During the follow-up period up to 1 year after bariatric surgery, subcutaneous fat cells tended to decrease in size. This is supported by an increase in the amount of DNA per gram of tissue and lower amounts of lipid per DNA. There was a decrease in SAT LPL activity that approached control values. This may indicate an impaired ability of TAG to enter into the cell compared with what is seen in obese cases. In contrast, SAT HSL activity in obese individuals remained invariable 1 year after surgery and continues to be significantly higher than in controls. This shows that, despite the conclusions of some authors [9], lipolytic activity does not normalize after weight loss. After surgery, patients followed an equilibrated diet and in most cases increased their physical activity. In this situation, HSL should remain highly active, perhaps due to adrenergic stimulation of lipolysis in adipose tissue reinforced by the reduction in insulin-mediated inhibition of HSL (HOMA-IR improvement). This would lead to the observed continuous release of NEFA into the bloodstream, avoiding an accumulation in adipose tissue. Therefore, plasma NEFA are probably sent to muscles to be oxidized. In fact, some authors [34] observed that the percentage of plasma NEFA captured by muscle during exercise or at rest is on the order of 57% and 40%, respectively, in morbidly obese patients after gastric bypass surgery.

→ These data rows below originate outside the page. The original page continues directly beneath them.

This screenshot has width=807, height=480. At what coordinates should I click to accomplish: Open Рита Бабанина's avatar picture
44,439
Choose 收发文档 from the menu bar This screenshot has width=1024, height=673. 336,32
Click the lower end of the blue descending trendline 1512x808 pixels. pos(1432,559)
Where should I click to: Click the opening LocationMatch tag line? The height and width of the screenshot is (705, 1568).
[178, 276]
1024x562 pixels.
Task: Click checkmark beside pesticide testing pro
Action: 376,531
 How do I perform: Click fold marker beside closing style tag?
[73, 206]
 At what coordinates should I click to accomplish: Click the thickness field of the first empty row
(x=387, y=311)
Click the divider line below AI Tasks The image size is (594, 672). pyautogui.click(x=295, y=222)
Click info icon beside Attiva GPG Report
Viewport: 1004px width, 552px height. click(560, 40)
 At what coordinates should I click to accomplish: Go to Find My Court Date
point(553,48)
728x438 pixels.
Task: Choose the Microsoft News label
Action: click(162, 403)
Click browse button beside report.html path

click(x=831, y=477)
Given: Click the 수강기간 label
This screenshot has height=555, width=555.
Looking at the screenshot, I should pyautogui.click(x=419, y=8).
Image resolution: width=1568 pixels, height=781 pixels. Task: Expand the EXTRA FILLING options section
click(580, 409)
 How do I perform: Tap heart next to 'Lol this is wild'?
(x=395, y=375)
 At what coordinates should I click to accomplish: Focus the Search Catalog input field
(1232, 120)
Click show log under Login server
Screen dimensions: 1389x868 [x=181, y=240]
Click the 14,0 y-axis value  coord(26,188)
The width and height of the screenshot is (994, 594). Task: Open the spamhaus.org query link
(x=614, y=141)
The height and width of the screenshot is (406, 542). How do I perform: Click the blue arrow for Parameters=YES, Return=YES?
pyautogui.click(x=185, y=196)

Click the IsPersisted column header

Frayn et al. [8] estimated the rate of action in adipose tissue (HSL/LPL) around 1.5, and it was similar in control and morbidly obese subjects. In contrast, we observed that in the control group, the rates were 1.50 for SAT and 1.76 for VAT, while for obese subjects, the rates were 1.00 and 0.90, respectively. In our study, the differences between storage capacity (subcutaneous LPL activity plus visceral LPL activity) and lipolytic capacity of adipose tissue (subcutaneous HSL activity plus visceral HSL activity) in controls was −9 mU/g tissue and −1196 mU for total body weight; however, the values in obese subjects were +3 mU/g tissue and +644 mU total. During the weight loss period, negative balances were obtained.

In summary, when obese patients lose weight, they lose not only part of the lipid content of the cells but also the capacity to store TAG in SAT depots.